0

I am building a high-spec workstation on a X99 chipset, and I found that 64GB of DDR4 (non-ECC) RAM is quite affordable.

This got me wondering, because data integrity in my workloads are important; I specifically wanted to ask a question about what the expected frequency of corruption and memory errors might be, and at what sort of capacity level does ECC memory start to make a lot of sense.

We are balancing various variables here.

  • system stability/data integrity/data corruption rate (affected by not only the type, but the quantity/density of the RAM)
  • cost
  • speed

Different ways to configure things would include:

  1. No ECC, high-end i7 CPU, overclock it, somewhat faster RAM as well. This is cheaper.

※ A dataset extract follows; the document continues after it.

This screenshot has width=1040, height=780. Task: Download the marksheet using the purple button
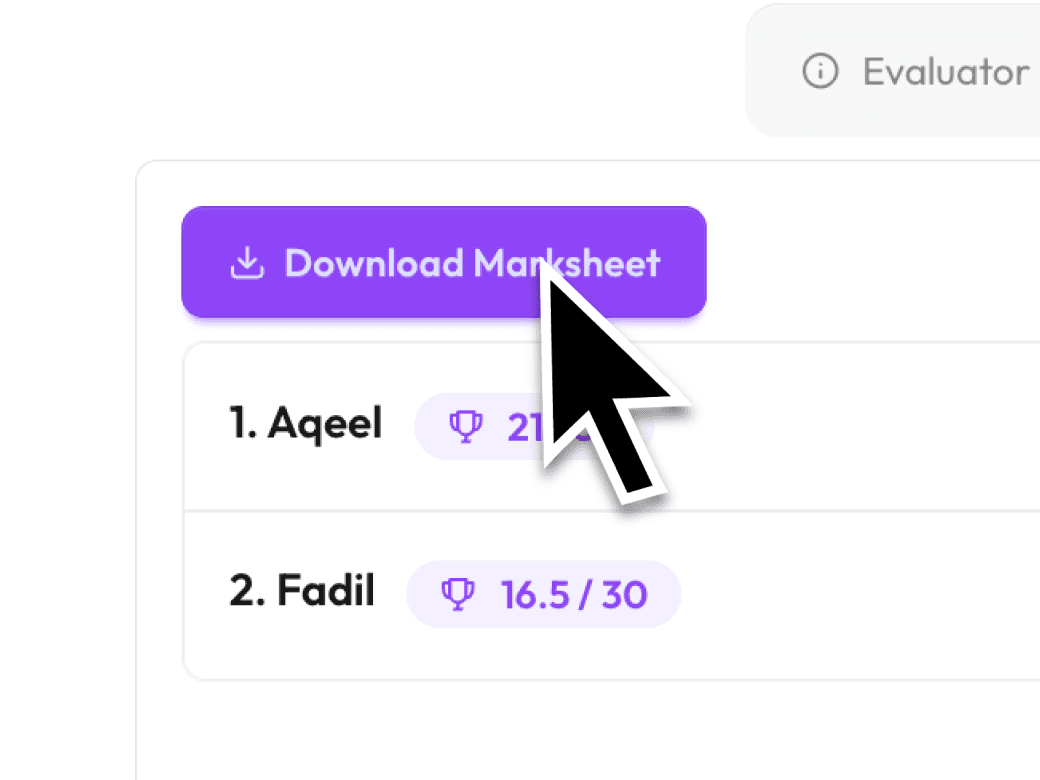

  2. Xeon CPU, no OC allowed, ECC ram supported, many more options (reg/buff'd) for RAM available as well, and much higher capacities of RAM are also possible. More expensive.

This is somewhat related to this question but I wanted to ask a more specific question about how I should be looking to balance these factors because sometimes having more speed for significantly less cost, but with slightly reduced data integrity guarantees can still be a win, especially in a situation where it's not really clear which side of the server/workstation line we're on.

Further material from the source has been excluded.